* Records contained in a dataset
>>>>

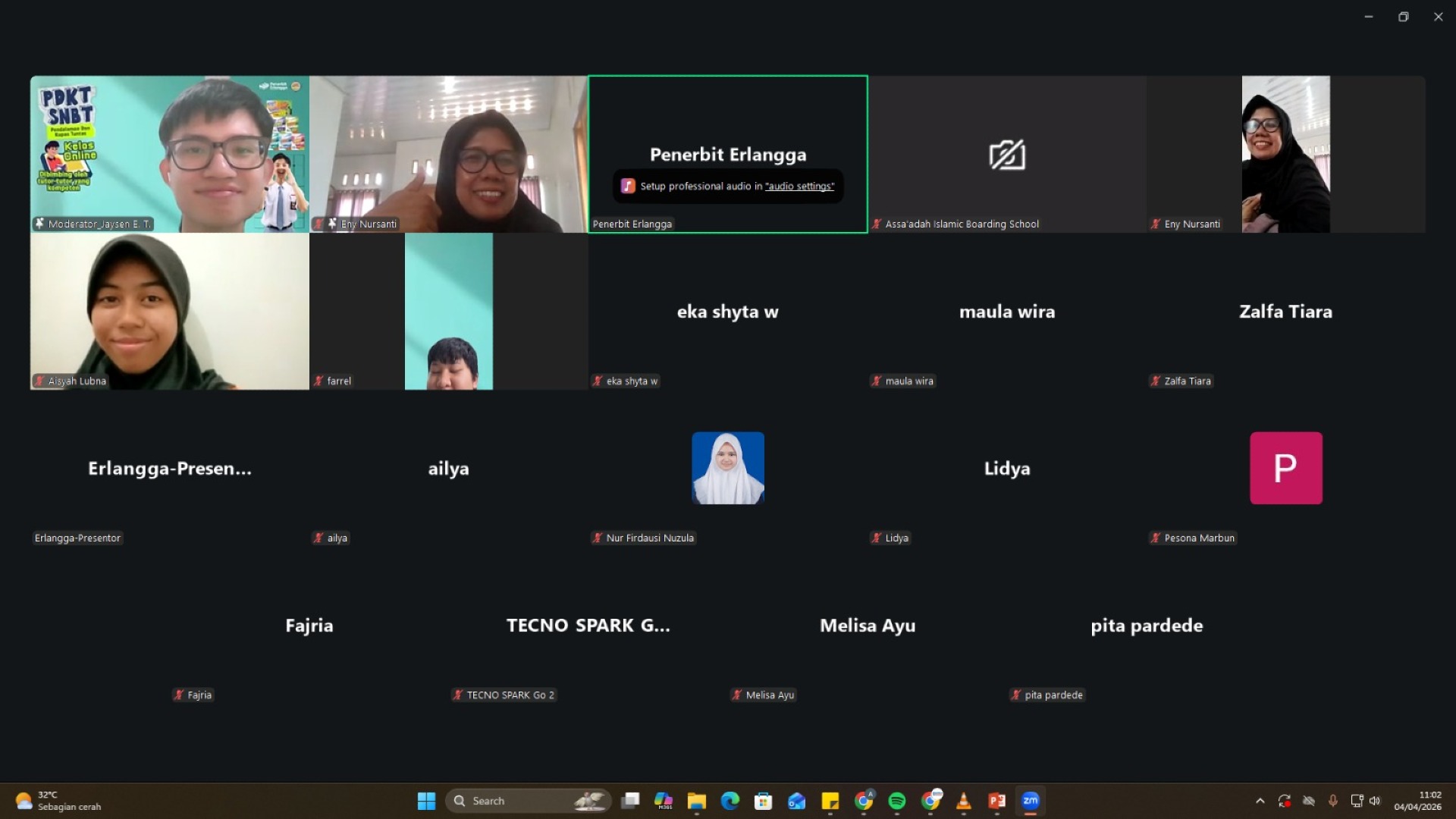Open File Explorer in taskbar
Image resolution: width=1456 pixels, height=819 pixels.
click(696, 801)
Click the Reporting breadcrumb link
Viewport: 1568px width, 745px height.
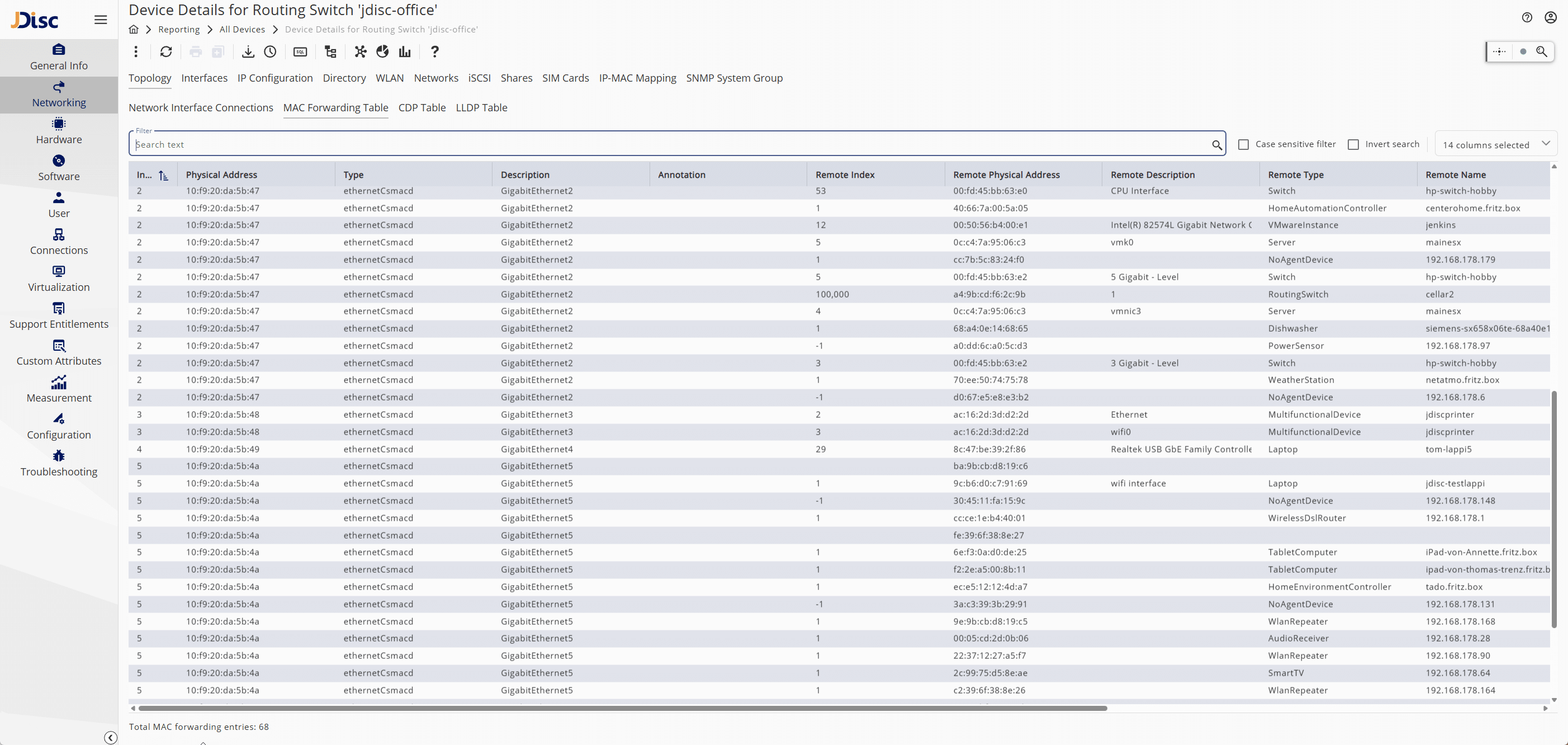click(178, 29)
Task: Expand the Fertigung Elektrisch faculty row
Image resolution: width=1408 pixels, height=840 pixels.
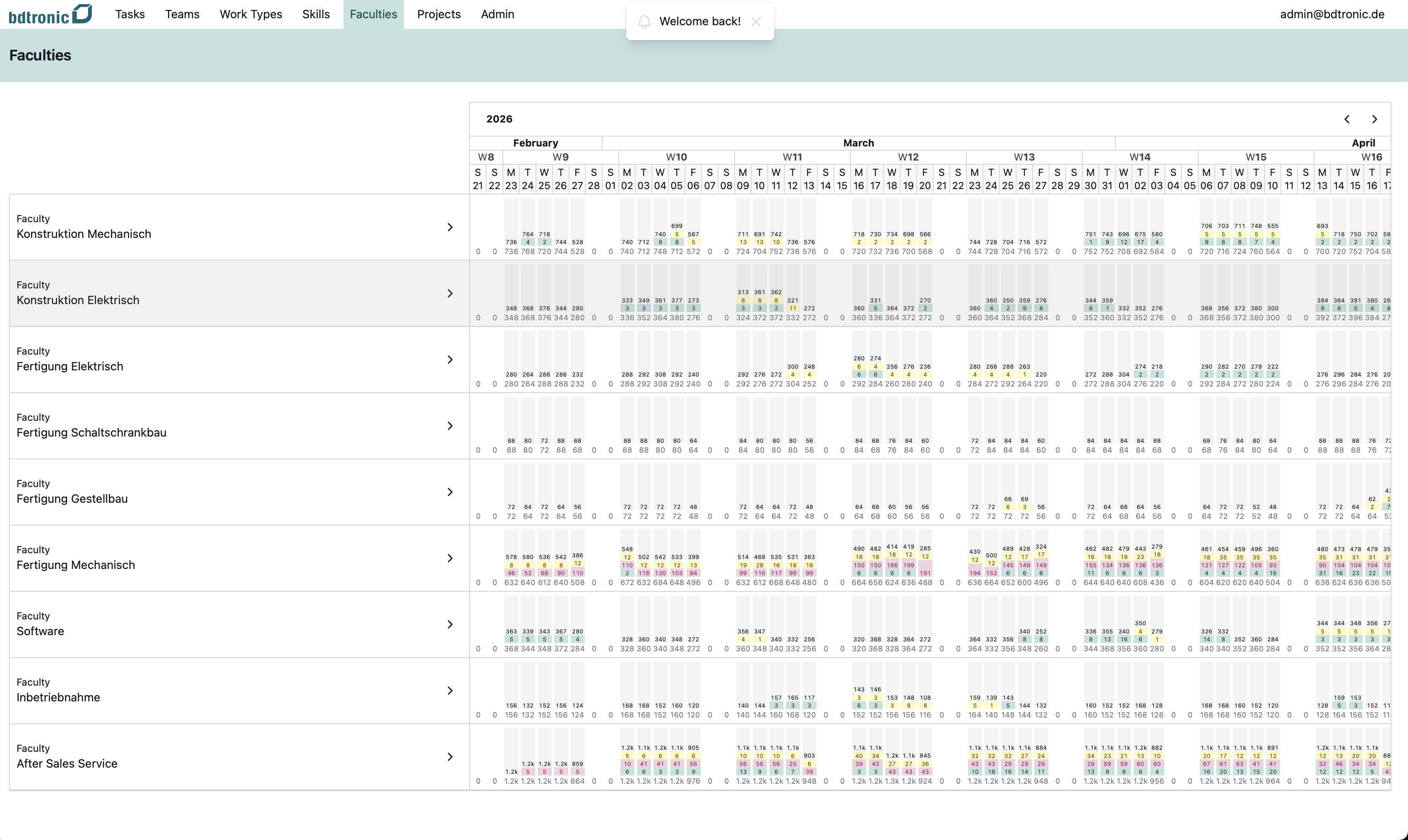Action: pos(450,360)
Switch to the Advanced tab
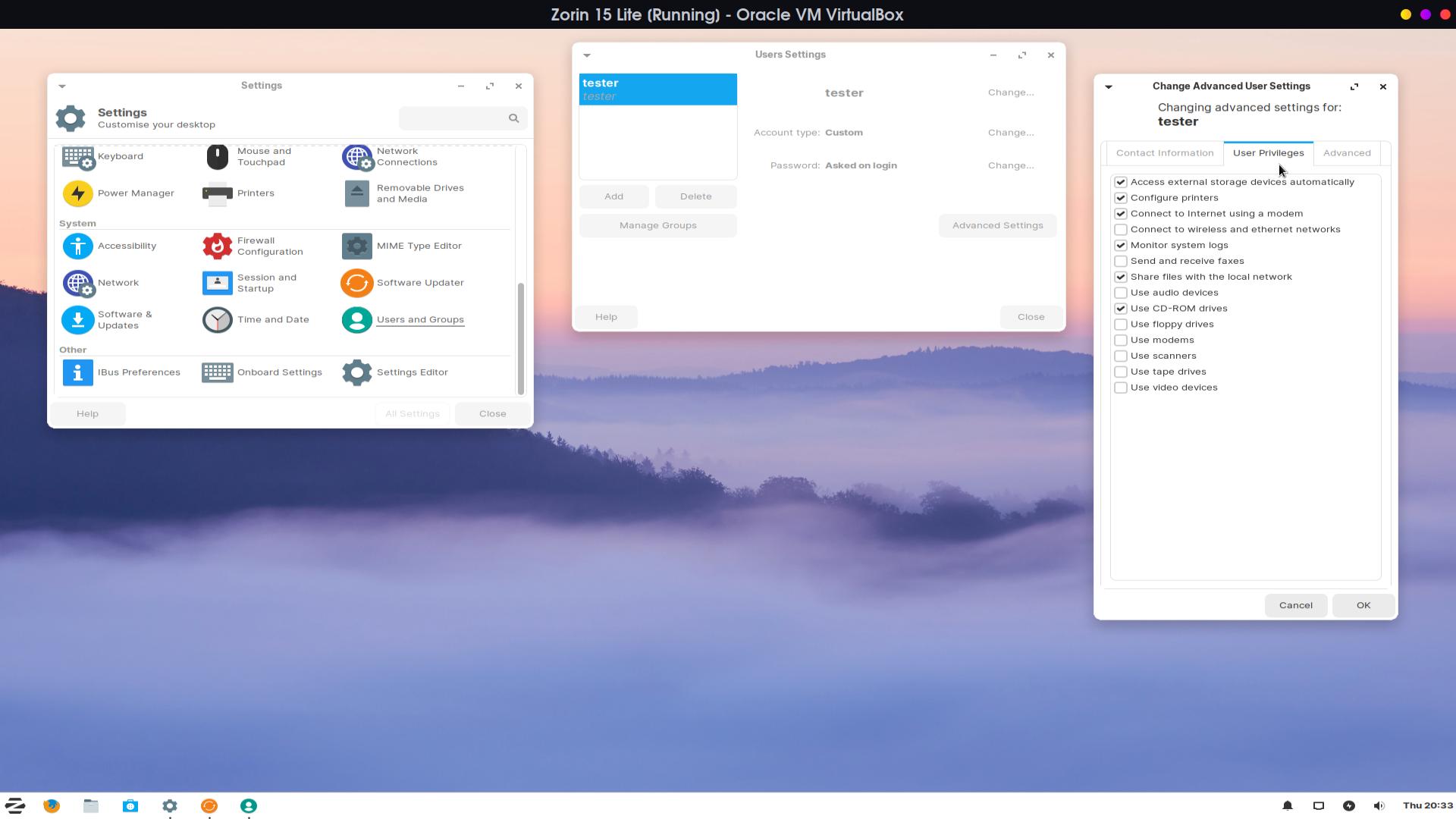Screen dimensions: 1456x819 click(1346, 153)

<<<<

* WORK INSTRUCTION
Only the lines from the one containing "Image resolution: width=1408" through the last line of the entries, both included, should be repeated exactly, and the pictures should be left out.

* ANSWER SPACE
Image resolution: width=1408 pixels, height=840 pixels.
Action: pos(450,360)
Switch to the Advanced tab
Screen dimensions: 1456x819 click(1346, 153)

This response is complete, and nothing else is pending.